● **WORK TO COMPLETE**: Each entry below is to be duplicated verbatim.

[Stored data]
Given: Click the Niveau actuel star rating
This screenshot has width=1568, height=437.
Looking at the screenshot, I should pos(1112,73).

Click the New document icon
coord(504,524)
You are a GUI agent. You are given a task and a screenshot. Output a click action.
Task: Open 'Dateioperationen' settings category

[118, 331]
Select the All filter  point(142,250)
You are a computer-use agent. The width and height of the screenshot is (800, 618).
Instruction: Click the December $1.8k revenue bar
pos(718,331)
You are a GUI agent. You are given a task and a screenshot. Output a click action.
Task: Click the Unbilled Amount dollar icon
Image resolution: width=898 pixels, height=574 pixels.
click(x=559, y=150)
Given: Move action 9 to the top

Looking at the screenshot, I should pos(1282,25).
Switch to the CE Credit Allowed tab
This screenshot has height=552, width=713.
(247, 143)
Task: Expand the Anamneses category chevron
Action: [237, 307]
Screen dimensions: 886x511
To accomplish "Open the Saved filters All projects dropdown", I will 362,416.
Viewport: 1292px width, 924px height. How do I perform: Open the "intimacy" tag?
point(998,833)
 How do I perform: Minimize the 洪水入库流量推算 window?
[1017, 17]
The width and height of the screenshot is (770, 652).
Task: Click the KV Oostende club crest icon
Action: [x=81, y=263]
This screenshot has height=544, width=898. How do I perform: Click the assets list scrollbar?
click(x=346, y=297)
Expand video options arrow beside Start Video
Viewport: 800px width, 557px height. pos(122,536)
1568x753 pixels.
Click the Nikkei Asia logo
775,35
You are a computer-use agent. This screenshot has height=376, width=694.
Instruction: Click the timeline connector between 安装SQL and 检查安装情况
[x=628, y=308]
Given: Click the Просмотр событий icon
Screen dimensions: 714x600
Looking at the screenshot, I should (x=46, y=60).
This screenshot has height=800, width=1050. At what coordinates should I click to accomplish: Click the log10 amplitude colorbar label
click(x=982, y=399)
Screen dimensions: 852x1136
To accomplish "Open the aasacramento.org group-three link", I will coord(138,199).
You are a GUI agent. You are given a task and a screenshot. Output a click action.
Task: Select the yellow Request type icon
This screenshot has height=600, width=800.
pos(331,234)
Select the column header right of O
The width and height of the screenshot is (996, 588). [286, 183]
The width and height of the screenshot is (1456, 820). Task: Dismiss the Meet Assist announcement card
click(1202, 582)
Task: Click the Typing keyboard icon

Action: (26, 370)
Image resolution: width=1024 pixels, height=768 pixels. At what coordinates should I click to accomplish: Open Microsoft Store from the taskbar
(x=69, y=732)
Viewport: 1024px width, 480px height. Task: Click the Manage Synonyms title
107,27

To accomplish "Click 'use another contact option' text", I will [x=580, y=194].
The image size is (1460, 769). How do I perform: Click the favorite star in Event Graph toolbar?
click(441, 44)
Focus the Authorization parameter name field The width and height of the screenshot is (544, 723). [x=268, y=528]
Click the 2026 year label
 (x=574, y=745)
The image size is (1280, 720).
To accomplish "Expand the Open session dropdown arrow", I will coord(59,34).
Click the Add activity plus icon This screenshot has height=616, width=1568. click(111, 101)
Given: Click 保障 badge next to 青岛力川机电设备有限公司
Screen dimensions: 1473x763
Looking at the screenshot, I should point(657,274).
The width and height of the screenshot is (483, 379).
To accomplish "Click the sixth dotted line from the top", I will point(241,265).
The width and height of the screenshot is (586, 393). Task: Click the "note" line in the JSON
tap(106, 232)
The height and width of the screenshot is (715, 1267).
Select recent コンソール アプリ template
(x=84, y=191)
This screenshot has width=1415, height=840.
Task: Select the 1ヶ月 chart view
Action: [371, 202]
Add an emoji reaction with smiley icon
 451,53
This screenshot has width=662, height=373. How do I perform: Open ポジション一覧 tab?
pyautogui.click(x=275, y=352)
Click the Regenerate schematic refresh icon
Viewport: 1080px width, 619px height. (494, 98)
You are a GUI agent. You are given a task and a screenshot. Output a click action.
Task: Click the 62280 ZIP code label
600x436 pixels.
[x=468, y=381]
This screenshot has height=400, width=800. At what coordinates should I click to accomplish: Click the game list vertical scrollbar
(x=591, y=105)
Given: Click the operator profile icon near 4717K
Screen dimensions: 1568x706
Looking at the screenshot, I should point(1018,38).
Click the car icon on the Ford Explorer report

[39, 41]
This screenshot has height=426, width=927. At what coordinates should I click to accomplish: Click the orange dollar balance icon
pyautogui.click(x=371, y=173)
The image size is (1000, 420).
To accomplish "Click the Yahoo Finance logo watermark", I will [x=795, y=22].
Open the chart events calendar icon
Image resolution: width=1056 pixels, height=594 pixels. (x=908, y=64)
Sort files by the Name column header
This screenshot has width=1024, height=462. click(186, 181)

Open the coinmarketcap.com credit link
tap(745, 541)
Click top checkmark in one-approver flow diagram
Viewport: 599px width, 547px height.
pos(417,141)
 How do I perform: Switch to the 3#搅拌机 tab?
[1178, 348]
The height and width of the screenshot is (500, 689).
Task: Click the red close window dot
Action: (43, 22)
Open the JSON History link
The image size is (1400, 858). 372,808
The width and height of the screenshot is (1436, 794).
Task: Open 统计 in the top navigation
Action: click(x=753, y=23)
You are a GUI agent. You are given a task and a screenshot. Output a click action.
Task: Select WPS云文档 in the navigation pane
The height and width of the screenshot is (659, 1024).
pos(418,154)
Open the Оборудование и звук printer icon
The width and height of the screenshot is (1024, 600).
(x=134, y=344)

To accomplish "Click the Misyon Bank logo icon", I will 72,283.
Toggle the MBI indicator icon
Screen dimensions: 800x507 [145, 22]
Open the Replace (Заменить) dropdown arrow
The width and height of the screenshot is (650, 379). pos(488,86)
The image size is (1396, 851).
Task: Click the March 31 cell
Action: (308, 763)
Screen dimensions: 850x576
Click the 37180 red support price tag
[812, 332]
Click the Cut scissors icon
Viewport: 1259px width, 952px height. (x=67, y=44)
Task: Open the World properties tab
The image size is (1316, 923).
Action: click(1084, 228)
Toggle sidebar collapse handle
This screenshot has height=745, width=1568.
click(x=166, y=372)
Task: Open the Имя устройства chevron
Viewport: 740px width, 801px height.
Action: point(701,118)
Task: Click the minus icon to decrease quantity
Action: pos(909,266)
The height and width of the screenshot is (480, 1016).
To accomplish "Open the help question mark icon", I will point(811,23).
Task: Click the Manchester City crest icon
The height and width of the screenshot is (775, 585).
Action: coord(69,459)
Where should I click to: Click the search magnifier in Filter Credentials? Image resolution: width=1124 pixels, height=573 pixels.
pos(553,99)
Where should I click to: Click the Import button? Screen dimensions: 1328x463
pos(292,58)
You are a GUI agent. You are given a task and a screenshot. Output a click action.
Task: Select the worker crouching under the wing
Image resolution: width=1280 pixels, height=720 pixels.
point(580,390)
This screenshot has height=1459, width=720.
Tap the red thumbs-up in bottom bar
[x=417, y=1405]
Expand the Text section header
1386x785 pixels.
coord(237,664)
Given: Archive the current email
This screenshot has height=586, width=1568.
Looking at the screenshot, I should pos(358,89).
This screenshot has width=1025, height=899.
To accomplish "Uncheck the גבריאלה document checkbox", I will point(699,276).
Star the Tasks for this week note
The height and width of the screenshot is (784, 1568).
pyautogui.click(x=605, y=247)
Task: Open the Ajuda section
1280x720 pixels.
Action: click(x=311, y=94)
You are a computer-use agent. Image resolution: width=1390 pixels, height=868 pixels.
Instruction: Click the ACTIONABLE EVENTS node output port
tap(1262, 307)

● **EXERCISE SOLUTION**:
Given: Click the Niveau actuel star rating
This screenshot has width=1568, height=437.
Looking at the screenshot, I should pos(1112,73).

Click the New document icon
coord(504,524)
You are a GUI agent. You are given a task and a screenshot. Output a click action.
Task: Open 'Dateioperationen' settings category

[118, 331]
Select the All filter  point(142,250)
You are a computer-use agent. The width and height of the screenshot is (800, 618).
Instruction: Click the December $1.8k revenue bar
pos(718,331)
You are a GUI agent. You are given a task and a screenshot. Output a click action.
Task: Click the Unbilled Amount dollar icon
Image resolution: width=898 pixels, height=574 pixels.
click(x=559, y=150)
Given: Move action 9 to the top

Looking at the screenshot, I should pos(1282,25).
Switch to the CE Credit Allowed tab
This screenshot has height=552, width=713.
(247, 143)
Task: Expand the Anamneses category chevron
Action: [237, 307]
Screen dimensions: 886x511
To accomplish "Open the Saved filters All projects dropdown", I will 362,416.
Viewport: 1292px width, 924px height. How do I perform: Open the "intimacy" tag?
point(998,833)
 How do I perform: Minimize the 洪水入库流量推算 window?
[1017, 17]
The width and height of the screenshot is (770, 652).
Task: Click the KV Oostende club crest icon
Action: [x=81, y=263]
This screenshot has height=544, width=898. How do I perform: Click the assets list scrollbar?
click(x=346, y=297)
Expand video options arrow beside Start Video
Viewport: 800px width, 557px height. pos(122,536)
1568x753 pixels.
Click the Nikkei Asia logo
775,35
You are a computer-use agent. This screenshot has height=376, width=694.
Instruction: Click the timeline connector between 安装SQL and 检查安装情况
[x=628, y=308]
Given: Click the Просмотр событий icon
Screen dimensions: 714x600
Looking at the screenshot, I should (x=46, y=60).
This screenshot has height=800, width=1050. At what coordinates should I click to accomplish: Click the log10 amplitude colorbar label
click(x=982, y=399)
Screen dimensions: 852x1136
To accomplish "Open the aasacramento.org group-three link", I will coord(138,199).
You are a GUI agent. You are given a task and a screenshot. Output a click action.
Task: Select the yellow Request type icon
This screenshot has height=600, width=800.
pos(331,234)
Select the column header right of O
The width and height of the screenshot is (996, 588). [286, 183]
The width and height of the screenshot is (1456, 820). Task: Dismiss the Meet Assist announcement card
click(1202, 582)
Task: Click the Typing keyboard icon

Action: (26, 370)
Image resolution: width=1024 pixels, height=768 pixels. At what coordinates should I click to accomplish: Open Microsoft Store from the taskbar
(x=69, y=732)
Viewport: 1024px width, 480px height. Task: Click the Manage Synonyms title
107,27

To accomplish "Click 'use another contact option' text", I will [x=580, y=194].
The image size is (1460, 769). How do I perform: Click the favorite star in Event Graph toolbar?
click(441, 44)
Focus the Authorization parameter name field The width and height of the screenshot is (544, 723). [x=268, y=528]
Click the 2026 year label
 (x=574, y=745)
The image size is (1280, 720).
To accomplish "Expand the Open session dropdown arrow", I will coord(59,34).
Click the Add activity plus icon This screenshot has height=616, width=1568. click(111, 101)
Given: Click 保障 badge next to 青岛力川机电设备有限公司
Screen dimensions: 1473x763
Looking at the screenshot, I should point(657,274).
The width and height of the screenshot is (483, 379).
To accomplish "Click the sixth dotted line from the top", I will point(241,265).
The width and height of the screenshot is (586, 393). Task: Click the "note" line in the JSON
tap(106, 232)
The height and width of the screenshot is (715, 1267).
Select recent コンソール アプリ template
(x=84, y=191)
This screenshot has width=1415, height=840.
Task: Select the 1ヶ月 chart view
Action: [371, 202]
Add an emoji reaction with smiley icon
 451,53
This screenshot has width=662, height=373. How do I perform: Open ポジション一覧 tab?
pyautogui.click(x=275, y=352)
Click the Regenerate schematic refresh icon
Viewport: 1080px width, 619px height. (494, 98)
You are a GUI agent. You are given a task and a screenshot. Output a click action.
Task: Click the 62280 ZIP code label
600x436 pixels.
[x=468, y=381]
This screenshot has height=400, width=800. At what coordinates should I click to accomplish: Click the game list vertical scrollbar
(x=591, y=105)
Given: Click the operator profile icon near 4717K
Screen dimensions: 1568x706
Looking at the screenshot, I should point(1018,38).
Click the car icon on the Ford Explorer report

[39, 41]
This screenshot has height=426, width=927. At what coordinates should I click to accomplish: Click the orange dollar balance icon
pyautogui.click(x=371, y=173)
The image size is (1000, 420).
To accomplish "Click the Yahoo Finance logo watermark", I will [x=795, y=22].
Open the chart events calendar icon
Image resolution: width=1056 pixels, height=594 pixels. (x=908, y=64)
Sort files by the Name column header
This screenshot has width=1024, height=462. click(186, 181)

Open the coinmarketcap.com credit link
tap(745, 541)
Click top checkmark in one-approver flow diagram
Viewport: 599px width, 547px height.
pos(417,141)
 How do I perform: Switch to the 3#搅拌机 tab?
[1178, 348]
The height and width of the screenshot is (500, 689).
Task: Click the red close window dot
Action: (43, 22)
Open the JSON History link
The image size is (1400, 858). 372,808
The width and height of the screenshot is (1436, 794).
Task: Open 统计 in the top navigation
Action: click(x=753, y=23)
You are a GUI agent. You are given a task and a screenshot. Output a click action.
Task: Select WPS云文档 in the navigation pane
The height and width of the screenshot is (659, 1024).
pos(418,154)
Open the Оборудование и звук printer icon
The width and height of the screenshot is (1024, 600).
(x=134, y=344)

To accomplish "Click the Misyon Bank logo icon", I will 72,283.
Toggle the MBI indicator icon
Screen dimensions: 800x507 [145, 22]
Open the Replace (Заменить) dropdown arrow
The width and height of the screenshot is (650, 379). pos(488,86)
The image size is (1396, 851).
Task: Click the March 31 cell
Action: (308, 763)
Screen dimensions: 850x576
Click the 37180 red support price tag
[812, 332]
Click the Cut scissors icon
Viewport: 1259px width, 952px height. (x=67, y=44)
Task: Open the World properties tab
The image size is (1316, 923).
Action: click(1084, 228)
Toggle sidebar collapse handle
This screenshot has height=745, width=1568.
click(x=166, y=372)
Task: Open the Имя устройства chevron
Viewport: 740px width, 801px height.
Action: point(701,118)
Task: Click the minus icon to decrease quantity
Action: pos(909,266)
The height and width of the screenshot is (480, 1016).
To accomplish "Open the help question mark icon", I will point(811,23).
Task: Click the Manchester City crest icon
The height and width of the screenshot is (775, 585).
Action: coord(69,459)
Where should I click to: Click the search magnifier in Filter Credentials? Image resolution: width=1124 pixels, height=573 pixels.
pos(553,99)
Where should I click to: Click the Import button? Screen dimensions: 1328x463
pos(292,58)
You are a GUI agent. You are given a task and a screenshot. Output a click action.
Task: Select the worker crouching under the wing
Image resolution: width=1280 pixels, height=720 pixels.
point(580,390)
This screenshot has height=1459, width=720.
Tap the red thumbs-up in bottom bar
[x=417, y=1405]
Expand the Text section header
1386x785 pixels.
coord(237,664)
Given: Archive the current email
This screenshot has height=586, width=1568.
Looking at the screenshot, I should pos(358,89).
This screenshot has width=1025, height=899.
To accomplish "Uncheck the גבריאלה document checkbox", I will point(699,276).
Star the Tasks for this week note
The height and width of the screenshot is (784, 1568).
pyautogui.click(x=605, y=247)
Task: Open the Ajuda section
1280x720 pixels.
Action: click(x=311, y=94)
You are a computer-use agent. Image resolution: width=1390 pixels, height=868 pixels.
Instruction: Click the ACTIONABLE EVENTS node output port
tap(1262, 307)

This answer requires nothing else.